Income and Savings are both more important variables than Production and Unemployment.

Choosing regression variables

Best subsets regression

Fit all possible regression models using one or more of the predictors.
Choose the best model based on one of the measures of predictive ability (CV, AIC, AICc).

Warning!

If there are a large number of predictors, this is not possible.
For example, 44 predictors leads to 18 trillion possible models!

Choosing regression variables

Backwards stepwise regression

Start with a model containing all variables.
Try subtracting one variable at a time. Keep the model if it has lower CV or AICc.
Iterate until no further improvement.

Notes

Stepwise regression is not guaranteed to lead to the best possible model.
Inference on coefficients of final model will be wrong - spurious regression.

Beware !!!

The procedures we recommend for selecting predictors are helpful when the model is used for forecasting; they are not helpful if you wish to study the effect of any predictor on the forecast variable (causal effect)

Forecasting with regression

Ex-ante versus ex-post forecasts

Ex ante forecasts are made using only information available in advance (true forecast)
- require forecasts of predictors
Ex post forecasts are made using later information on the predictors.
- useful for studying behavior of forecasting models.
trend, seasonal and calendar variables are all known in advance, so these don’t need to be forecast.

Scenario based forecasting

Assumes possible scenarios for the predictor variables
Prediction intervals for scenario based forecasts do not include the uncertainty associated with the future values of the predictor variables - only the variable of interest.
Example: US policy maker may be interested in comparing the predicted change in consumption in two scenarios:

there is a constant growth of 1% and 0.5% respectively for income and savings with no change in the employment rate.
versus a respective decline of 1% and 0.5%.

Scenario based forecasting

fit_consBest <- us_change %>%
  model(
    lm = TSLM(Consumption ~ Income + Savings + Unemployment))


future_scenarios <- scenarios(
  Increase = new_data(us_change, 4) %>%
    mutate(Income=1, Savings=0.5, Unemployment=0),
  Decrease = new_data(us_change, 10) %>%
    mutate(Income= -1, Savings=-0.5, Unemployment=0),
  names_to = "Scenario")

Scenario based forecasting

fc <- forecast(fit_consBest, new_data = future_scenarios)

us_change %>%
  autoplot(Consumption) +
  autolayer(fc) +
  labs(title = "US consumption", y = "% change")

Building a predictive regression model

If getting forecasts of predictors is difficult, you can use lagged predictors instead.

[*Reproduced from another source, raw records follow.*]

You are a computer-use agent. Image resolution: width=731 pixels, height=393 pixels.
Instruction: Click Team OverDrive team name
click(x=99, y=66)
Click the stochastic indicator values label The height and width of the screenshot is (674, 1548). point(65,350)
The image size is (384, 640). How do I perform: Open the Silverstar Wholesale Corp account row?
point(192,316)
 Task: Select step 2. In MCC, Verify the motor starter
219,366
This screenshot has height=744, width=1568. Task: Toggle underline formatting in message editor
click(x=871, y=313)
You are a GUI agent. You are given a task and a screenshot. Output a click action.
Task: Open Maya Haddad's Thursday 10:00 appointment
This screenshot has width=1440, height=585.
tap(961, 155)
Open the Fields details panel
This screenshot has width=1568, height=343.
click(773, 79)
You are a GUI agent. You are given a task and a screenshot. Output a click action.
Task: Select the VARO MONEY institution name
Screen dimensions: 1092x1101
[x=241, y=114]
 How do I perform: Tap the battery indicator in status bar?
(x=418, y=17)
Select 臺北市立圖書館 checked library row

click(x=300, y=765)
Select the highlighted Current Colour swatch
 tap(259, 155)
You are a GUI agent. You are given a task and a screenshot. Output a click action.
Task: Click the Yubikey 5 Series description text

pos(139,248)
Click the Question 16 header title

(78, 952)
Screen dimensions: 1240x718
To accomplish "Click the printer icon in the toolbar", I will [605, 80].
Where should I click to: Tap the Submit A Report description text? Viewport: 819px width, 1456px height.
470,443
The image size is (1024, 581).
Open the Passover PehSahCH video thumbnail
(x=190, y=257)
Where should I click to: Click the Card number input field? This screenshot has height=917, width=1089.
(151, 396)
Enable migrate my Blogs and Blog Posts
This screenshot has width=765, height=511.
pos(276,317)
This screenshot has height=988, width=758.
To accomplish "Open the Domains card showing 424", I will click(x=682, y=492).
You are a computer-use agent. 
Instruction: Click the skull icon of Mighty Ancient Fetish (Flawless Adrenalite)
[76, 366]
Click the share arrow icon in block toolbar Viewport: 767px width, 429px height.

\[y_{t}=\beta_0+\beta_1x_{1,t-h}+\dots+\beta_kx_{k,t-h}+\varepsilon_{t}\]

A different model for each forecast horizon \(h\).

Correlation, causation and forecasting

Correlation is not causation

When \(x\) is useful for predicting \(y\), it is not necessarily causing \(y\).
e.g., predict number of drownings \(y\) using number of ice-creams sold \(x\).
Correlations are useful for forecasting, even when there is no causality.
Better models usually involve causal relationships (e.g., temperature \(x\) and people \(z\) to predict drownings \(y\)).

Multicollinearity

In regression analysis, multicollinearity occurs when:

Two predictors are highly correlated (i.e., the correlation between them is close to \(\pm1\)).
A linear combination of some of the predictors is highly correlated with another predictor.
For forecasting, as long as the future values of your predictor variables are within their historical ranges, there is nothing to worry about — multicollinearity is not a problem except when there is perfect correlation.